C’était sa façon à lui d’expliquer que, tout de même, un omniprésident qui lance une réforme majeure tous les matins et extirpe les enkystés de leur zone de confort, ça ne se trouve pas sous le sabot d’un canasson de la garde républicaine…

Nicolas Sarkozy, qui n’a ni organisé la résistance à l’occupant, ni initié la décolonisation, ni métamorphosé une démocratie parlementaire instable et bordélique en un régime hybride à peu près civilisé, aura tout de même initié deux-trois broutilles, de l’allongement des carrières à la modernisation des facs, qu’on aurait mauvaise grâce à balayer d’un revers de manche.

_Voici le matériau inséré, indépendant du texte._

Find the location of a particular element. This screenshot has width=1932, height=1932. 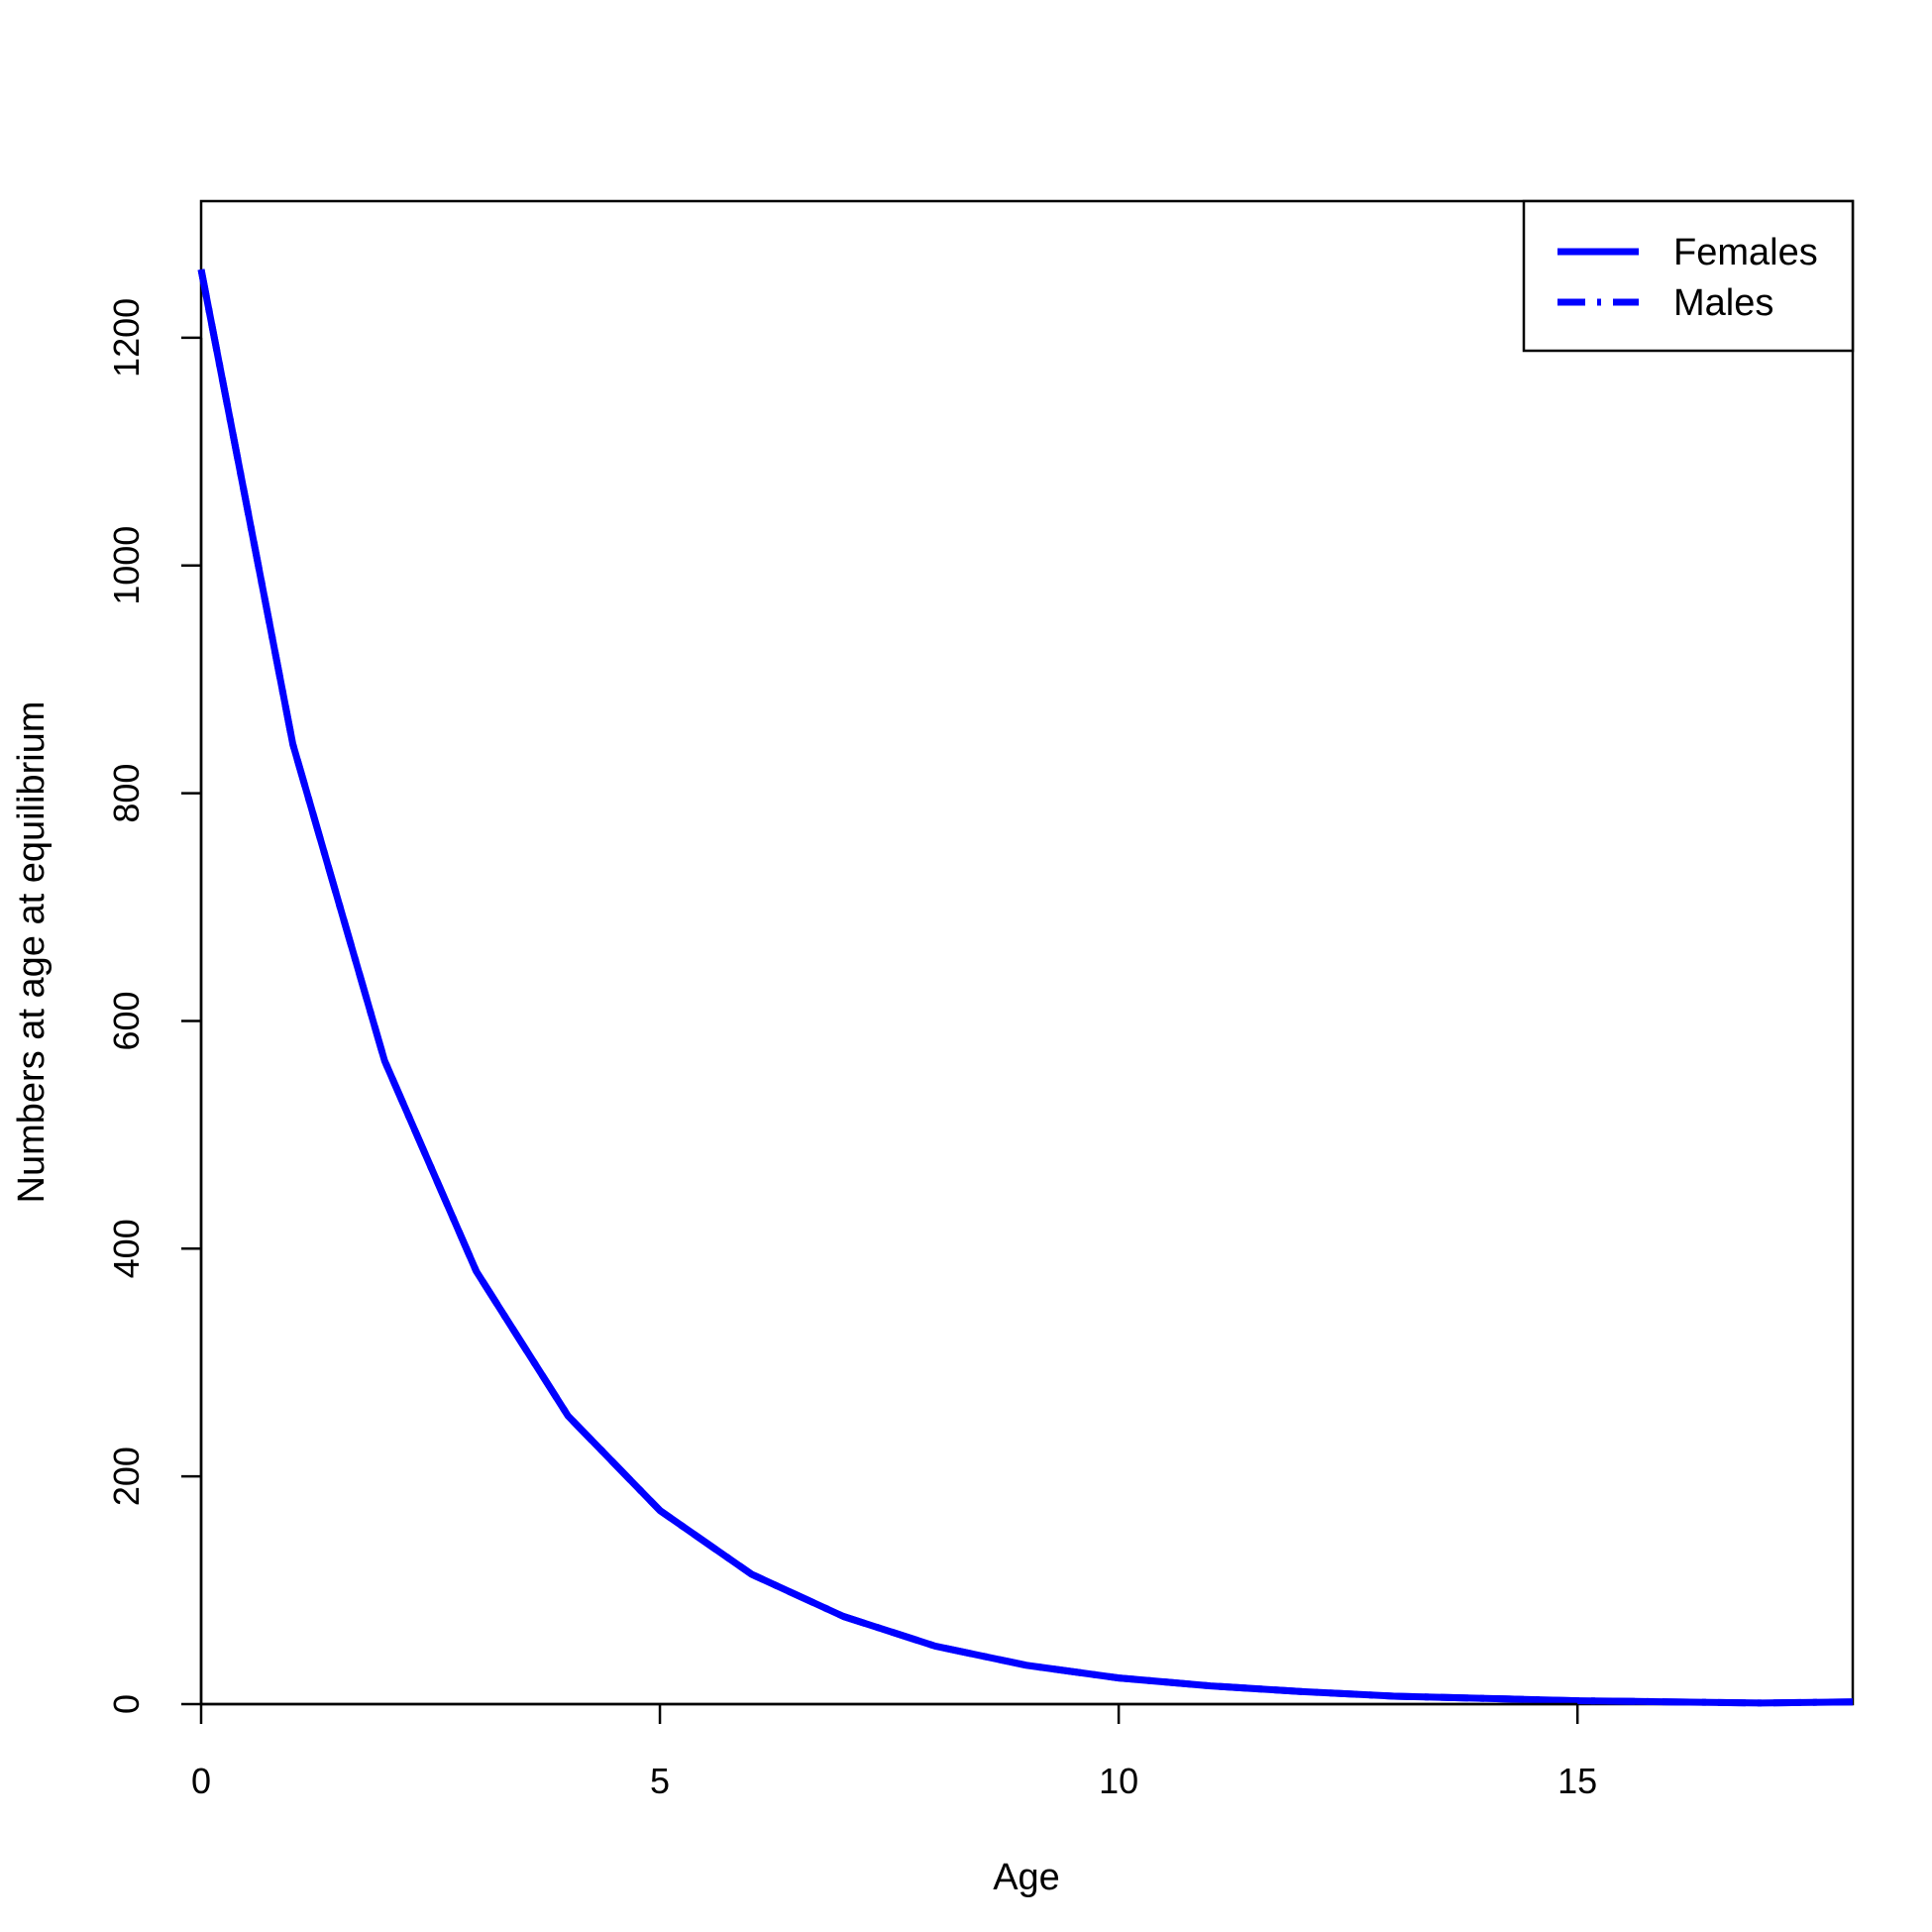

y-tick-label: 800 is located at coordinates (127, 794).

C’est sûr, l’heure n’est vraiment pas aux regrets –ce serait même tout le contraire, et le personnage était suffisamment clivant et agaçant pour qu’on lui préfère un ex-gros spécialiste du compromis― mais il est parfois bon de ne pas s’inquiéter d’être dans le bon timing.

Les premiers à verser une larme en voyant le couple Sarkozy-Bruni quitter l’Elysée par la petite porte, paradoxalement, seront sans doute ses pires ennemis officiels, les rédactions de Médiapart ou de Marianne, dont il était plus ou moins la seule raison de vivre. J'en vois bien certains jouer les Javert et poursuivre Nicolas Valjean jusqu’à la fin des temps envers et contre tout, mais il n’est pas certain qu’ils le fassent avec autant de lecteurs que par le passé.

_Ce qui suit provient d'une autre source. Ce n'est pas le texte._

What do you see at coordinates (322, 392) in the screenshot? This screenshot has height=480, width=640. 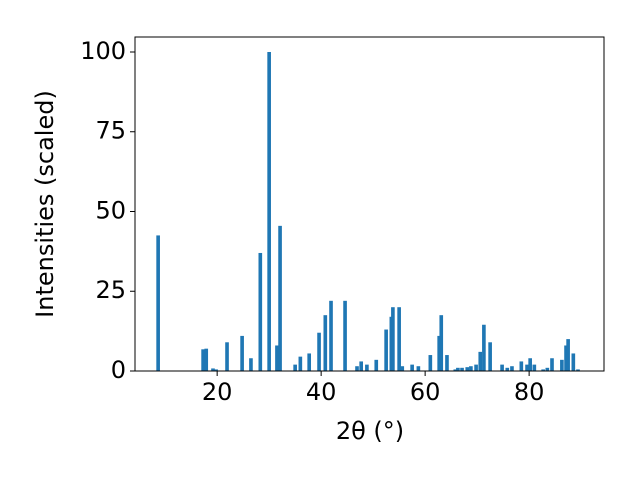 I see `x-tick-label: 40` at bounding box center [322, 392].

Le Sarko-bashing était d’ailleurs devenu, ces dernières années, une telle rente pour une presse moutonnière et conformiste qu’il lui sera difficile de trouver autre chose (abstraction faite de ce «Hollando-praising» qui horripile déjà et dont on espère qu’il sera de courte durée).

Bah, peut-être se remettra-t-elle à publier de l’info à peu près impartiale, ce qui ne serait pas plus mal... Elle aura d’ailleurs au moins appris à faire du «fact checking» pendant ce quinquennat, une pratique anglo-saxonne tellement exotique qu’il reste à lui trouver une traduction française.

L’heure n’est pas aux regrets donc, mais peut-être sera-t-elle bientôt au réexamen dépassionné de ce à quoi aura servi cette présidence. On réalisera alors qu’entre deux grotesqueries type «j’installe mon fiston analphabète à la tête de l’Epad», entre deux crapuleries façon «je passe les Roms au nettoyeur haute-pression», la France aura tenu son rang en Géorgie et en Libye, contribué à sortir l’Europe d’une bonne demi-douzaine d’ornières et amorcé pas mal des réformes structurelles dont elle avait désespérément besoin.

Et de Hollande assis au grand bureau surmonté d’un téléphone rouge pour bipper Obama et Merkel, qu’espère-t-on? Mais exactement la même chose avec juste un peu moins d’esprit partisan ou de flamboyance, voire un poil plus de subtilité et de sens du collectif. Et ça, ça sera déjà pas mal.